Dimanche dernier, le président du Conseil National de Transition libyen a proclamé la libération du pays… et l’instauration immédiate de la charia. Il aussi promis l’organisation d’élections dans les 8 mois.
Dimanche dernier, les Tunisiens votaient réellement démocratiquement pour la première fois de leur vie pour nombre d’entre eux. Deux jours après, le parti Ennahda, qualifié d’islamiste modéré, était donné gagnant.
En Egypte et au Maroc, on attend avec une relative fébrilité le résultat des prochaines élections. Frères Musulmans ici, islamistes là-bas, l’inquiétude est la même.
La charia serait-elle l’inévitable aboutissement du printemps arabe ?
Cette conclusion est bien injuste, et bien rapide.
Bien injuste, car le premier responsable de la victoire des islamistes en Tunisie est Ben Ali. A justifier des dictatures prétendument laïques, on a décrédibilisé nombre de causes légitimes comme la laïcité. Il ne faut pas regretter le printemps arabe au motif que le résultat des élections démocratiques qui suivent peuvent donner lieu à une victoire des partis islamistes. Les dictatures de toutes natures doivent craindre pour leur survie. Pendant des décennies, la France a offert à certaines d’entre elles les pires des excuses.

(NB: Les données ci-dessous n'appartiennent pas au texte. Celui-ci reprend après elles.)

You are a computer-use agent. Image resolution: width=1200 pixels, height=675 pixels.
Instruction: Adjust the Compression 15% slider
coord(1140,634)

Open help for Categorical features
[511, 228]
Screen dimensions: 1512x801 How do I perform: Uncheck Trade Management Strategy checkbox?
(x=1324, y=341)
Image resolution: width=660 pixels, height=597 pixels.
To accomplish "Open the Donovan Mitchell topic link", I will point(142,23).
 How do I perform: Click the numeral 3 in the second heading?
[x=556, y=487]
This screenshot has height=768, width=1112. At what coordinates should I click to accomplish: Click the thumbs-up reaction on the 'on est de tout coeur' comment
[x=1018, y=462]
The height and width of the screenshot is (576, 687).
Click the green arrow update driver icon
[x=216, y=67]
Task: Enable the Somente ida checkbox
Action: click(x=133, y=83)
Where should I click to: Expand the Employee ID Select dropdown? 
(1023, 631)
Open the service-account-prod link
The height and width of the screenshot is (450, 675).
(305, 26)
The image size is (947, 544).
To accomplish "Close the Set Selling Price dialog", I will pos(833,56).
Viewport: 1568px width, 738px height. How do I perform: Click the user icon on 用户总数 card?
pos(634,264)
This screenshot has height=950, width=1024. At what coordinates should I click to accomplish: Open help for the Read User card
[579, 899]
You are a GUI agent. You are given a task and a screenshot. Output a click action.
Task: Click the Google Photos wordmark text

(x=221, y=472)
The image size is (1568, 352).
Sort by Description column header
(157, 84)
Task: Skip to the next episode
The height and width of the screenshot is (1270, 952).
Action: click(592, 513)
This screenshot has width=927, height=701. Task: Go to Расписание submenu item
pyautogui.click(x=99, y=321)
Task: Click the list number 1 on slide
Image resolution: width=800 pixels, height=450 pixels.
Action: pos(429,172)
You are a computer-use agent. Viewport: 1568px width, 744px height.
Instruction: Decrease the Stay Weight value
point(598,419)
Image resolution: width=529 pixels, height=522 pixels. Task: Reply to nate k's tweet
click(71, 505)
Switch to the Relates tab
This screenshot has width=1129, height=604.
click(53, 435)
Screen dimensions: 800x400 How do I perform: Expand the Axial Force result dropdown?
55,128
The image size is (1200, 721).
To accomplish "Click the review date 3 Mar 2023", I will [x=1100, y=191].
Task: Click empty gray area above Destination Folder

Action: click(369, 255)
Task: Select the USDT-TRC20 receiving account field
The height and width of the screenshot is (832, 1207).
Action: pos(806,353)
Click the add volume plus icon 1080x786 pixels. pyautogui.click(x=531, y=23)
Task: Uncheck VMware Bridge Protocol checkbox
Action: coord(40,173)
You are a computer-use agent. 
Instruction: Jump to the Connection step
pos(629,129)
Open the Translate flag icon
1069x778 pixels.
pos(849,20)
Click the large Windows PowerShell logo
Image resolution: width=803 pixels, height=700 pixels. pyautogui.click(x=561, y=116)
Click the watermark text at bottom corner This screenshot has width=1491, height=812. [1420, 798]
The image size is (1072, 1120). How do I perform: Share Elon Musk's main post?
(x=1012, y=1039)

Bien rapide aussi, car il est trop tôt pour juger définitivement de la suite. En Libye, l’intervention occidentale (“nécessaire” avons-nous écrit sur ce blog) a permis de se débarrasser d’un dictateur fou. Mais l’attitude française a été brouillonne et obscène. On a légitimé et porté aux nues des personnes peu recommandables, sans rien exiger en contrepartie. Sarkozy voulait sa victoire en Irak sans le bourbier.
En Tunisie, Ennadha peut avoir le bénéfice du doute, et ne pas être caricaturé immédiatement comme une succursale des fondamentalistes iraniens. De surcroît, le parti sera contraint à la coalition.
Alors que faire ?
Rester vigilant, encore et toujours.